* What to do: Show every line in the records below that contains the word "chart".

* Source material:

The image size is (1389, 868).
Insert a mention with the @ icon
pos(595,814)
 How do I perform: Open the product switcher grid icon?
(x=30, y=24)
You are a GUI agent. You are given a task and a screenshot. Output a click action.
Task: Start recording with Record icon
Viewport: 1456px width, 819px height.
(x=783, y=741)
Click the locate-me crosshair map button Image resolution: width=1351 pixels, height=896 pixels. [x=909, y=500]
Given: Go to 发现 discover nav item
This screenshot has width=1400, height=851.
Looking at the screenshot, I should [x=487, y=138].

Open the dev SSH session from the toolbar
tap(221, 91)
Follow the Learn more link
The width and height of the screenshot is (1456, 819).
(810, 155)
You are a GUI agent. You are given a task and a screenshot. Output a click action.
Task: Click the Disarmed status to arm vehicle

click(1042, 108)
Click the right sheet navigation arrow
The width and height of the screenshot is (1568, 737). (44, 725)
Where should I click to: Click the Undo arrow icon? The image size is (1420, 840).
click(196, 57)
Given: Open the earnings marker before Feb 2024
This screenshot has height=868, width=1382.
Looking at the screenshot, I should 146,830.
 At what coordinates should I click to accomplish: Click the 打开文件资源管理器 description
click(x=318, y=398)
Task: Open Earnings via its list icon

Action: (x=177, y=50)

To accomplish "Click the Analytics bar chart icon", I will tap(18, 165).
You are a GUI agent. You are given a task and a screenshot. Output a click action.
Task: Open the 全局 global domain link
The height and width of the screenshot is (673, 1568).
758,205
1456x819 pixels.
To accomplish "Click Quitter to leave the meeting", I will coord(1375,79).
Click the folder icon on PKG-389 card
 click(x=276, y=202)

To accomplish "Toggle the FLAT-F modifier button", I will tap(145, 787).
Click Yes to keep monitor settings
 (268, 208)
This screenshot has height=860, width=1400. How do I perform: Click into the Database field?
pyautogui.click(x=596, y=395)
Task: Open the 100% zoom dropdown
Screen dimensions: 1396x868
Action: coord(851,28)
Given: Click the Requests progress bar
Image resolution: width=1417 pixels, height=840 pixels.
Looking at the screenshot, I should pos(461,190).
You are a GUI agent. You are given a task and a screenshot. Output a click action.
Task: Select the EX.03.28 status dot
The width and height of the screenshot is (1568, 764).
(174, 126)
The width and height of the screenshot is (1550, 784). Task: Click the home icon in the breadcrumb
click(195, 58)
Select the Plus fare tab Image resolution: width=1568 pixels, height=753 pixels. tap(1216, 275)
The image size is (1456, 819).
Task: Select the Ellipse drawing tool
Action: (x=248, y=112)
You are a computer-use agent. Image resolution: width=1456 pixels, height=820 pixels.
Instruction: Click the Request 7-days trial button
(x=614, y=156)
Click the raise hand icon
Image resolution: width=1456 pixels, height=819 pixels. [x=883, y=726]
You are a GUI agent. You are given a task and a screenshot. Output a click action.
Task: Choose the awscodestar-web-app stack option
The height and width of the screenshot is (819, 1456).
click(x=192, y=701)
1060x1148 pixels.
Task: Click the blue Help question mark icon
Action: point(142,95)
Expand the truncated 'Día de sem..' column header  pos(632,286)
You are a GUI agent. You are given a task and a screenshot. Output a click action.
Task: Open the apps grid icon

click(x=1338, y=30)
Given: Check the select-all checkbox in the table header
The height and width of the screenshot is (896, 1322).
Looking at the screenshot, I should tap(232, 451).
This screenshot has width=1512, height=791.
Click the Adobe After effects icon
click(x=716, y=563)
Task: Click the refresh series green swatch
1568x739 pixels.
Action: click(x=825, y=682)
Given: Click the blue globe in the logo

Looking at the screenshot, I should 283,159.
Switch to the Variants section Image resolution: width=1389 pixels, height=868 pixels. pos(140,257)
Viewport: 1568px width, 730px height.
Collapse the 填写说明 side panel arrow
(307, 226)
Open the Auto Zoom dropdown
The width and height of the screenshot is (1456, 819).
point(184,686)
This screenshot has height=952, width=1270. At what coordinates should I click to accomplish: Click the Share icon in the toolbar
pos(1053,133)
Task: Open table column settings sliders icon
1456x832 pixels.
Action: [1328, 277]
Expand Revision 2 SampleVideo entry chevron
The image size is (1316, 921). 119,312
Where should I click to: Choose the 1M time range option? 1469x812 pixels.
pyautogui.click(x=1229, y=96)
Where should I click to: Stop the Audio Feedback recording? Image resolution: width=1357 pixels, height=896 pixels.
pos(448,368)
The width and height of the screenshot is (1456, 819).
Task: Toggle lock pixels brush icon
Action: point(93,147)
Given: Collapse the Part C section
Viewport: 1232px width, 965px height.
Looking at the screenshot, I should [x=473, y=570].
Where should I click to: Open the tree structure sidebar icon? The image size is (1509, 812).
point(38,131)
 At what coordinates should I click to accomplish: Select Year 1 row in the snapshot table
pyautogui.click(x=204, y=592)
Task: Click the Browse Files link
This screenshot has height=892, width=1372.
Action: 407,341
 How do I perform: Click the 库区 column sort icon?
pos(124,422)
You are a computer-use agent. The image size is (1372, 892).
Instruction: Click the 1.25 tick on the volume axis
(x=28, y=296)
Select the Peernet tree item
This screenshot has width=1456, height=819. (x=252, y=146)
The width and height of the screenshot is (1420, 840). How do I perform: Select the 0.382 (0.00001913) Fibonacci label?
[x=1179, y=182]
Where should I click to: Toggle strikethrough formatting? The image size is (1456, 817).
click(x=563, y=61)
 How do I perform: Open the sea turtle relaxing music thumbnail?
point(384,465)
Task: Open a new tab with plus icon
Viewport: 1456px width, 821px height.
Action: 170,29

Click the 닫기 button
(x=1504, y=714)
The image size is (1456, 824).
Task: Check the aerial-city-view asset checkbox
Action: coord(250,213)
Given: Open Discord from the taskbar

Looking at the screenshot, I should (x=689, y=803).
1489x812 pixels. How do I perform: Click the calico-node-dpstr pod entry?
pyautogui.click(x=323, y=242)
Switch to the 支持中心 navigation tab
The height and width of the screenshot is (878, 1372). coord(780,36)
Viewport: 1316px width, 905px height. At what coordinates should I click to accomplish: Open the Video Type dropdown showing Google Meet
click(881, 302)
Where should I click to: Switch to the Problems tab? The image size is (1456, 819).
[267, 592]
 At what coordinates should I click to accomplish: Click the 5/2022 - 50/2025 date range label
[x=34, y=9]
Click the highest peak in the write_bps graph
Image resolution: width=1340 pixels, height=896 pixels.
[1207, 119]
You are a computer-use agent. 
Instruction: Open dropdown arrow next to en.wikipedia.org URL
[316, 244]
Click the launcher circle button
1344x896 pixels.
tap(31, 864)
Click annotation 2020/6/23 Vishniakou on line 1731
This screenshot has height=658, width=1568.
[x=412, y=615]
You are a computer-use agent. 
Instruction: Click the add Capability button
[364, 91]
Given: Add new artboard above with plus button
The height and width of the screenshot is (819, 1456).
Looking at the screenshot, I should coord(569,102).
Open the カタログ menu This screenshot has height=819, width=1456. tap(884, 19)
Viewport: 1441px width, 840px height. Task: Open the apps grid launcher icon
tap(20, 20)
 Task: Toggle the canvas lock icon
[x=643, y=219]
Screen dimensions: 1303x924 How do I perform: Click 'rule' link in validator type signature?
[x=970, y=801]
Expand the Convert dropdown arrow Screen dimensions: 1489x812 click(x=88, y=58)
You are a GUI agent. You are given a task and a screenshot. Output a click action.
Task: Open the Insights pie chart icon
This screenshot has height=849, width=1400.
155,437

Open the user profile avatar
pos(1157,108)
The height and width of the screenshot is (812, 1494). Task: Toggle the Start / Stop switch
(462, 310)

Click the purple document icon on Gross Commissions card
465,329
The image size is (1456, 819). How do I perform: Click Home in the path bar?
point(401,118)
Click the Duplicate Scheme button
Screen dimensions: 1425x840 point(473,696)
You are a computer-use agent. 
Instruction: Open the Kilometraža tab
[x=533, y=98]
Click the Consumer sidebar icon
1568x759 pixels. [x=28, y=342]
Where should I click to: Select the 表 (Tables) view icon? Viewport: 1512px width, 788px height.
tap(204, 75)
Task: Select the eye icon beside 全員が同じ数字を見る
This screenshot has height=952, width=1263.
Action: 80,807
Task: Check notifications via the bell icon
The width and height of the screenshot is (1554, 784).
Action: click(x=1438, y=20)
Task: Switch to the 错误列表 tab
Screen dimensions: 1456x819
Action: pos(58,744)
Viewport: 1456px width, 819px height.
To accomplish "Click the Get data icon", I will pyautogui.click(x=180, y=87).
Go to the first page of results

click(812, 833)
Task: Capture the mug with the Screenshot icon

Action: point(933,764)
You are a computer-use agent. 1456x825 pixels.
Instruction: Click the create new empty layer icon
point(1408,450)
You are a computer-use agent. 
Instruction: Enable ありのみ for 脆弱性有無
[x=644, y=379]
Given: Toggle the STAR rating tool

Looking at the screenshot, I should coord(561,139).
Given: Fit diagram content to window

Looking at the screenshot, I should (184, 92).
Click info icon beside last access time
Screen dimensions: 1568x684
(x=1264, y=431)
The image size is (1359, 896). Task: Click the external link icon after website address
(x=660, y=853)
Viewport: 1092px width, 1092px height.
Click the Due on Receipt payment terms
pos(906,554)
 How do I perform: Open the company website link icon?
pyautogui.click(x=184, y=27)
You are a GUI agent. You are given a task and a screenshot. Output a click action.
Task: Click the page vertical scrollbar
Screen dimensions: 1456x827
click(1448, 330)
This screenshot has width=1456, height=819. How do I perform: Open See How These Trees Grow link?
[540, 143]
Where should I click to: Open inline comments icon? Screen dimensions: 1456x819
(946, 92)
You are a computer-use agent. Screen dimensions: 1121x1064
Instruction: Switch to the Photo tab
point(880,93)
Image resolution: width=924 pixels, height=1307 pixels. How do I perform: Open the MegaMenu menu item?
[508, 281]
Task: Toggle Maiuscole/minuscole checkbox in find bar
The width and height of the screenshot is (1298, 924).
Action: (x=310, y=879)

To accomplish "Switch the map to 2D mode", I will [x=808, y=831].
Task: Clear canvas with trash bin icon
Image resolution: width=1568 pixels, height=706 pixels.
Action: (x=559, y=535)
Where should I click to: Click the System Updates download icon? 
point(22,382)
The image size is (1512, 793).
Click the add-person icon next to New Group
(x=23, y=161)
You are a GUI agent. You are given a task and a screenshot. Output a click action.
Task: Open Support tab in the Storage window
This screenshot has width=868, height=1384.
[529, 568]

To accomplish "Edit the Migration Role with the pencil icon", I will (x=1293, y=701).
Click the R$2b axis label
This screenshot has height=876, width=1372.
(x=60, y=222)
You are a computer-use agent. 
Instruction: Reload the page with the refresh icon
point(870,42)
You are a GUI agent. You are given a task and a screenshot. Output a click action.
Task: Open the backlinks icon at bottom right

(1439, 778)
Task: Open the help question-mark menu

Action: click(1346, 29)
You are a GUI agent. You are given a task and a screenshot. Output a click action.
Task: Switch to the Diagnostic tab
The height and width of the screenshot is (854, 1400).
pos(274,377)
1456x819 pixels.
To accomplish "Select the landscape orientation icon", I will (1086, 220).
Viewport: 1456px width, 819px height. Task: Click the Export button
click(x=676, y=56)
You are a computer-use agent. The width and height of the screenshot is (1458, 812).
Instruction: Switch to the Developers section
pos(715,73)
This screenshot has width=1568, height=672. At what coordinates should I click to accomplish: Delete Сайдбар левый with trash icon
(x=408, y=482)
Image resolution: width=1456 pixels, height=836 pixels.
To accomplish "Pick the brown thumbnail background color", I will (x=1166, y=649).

* Task solution:
To accomplish "Click the Analytics bar chart icon", I will tap(18, 165).
Task: Open the Insights pie chart icon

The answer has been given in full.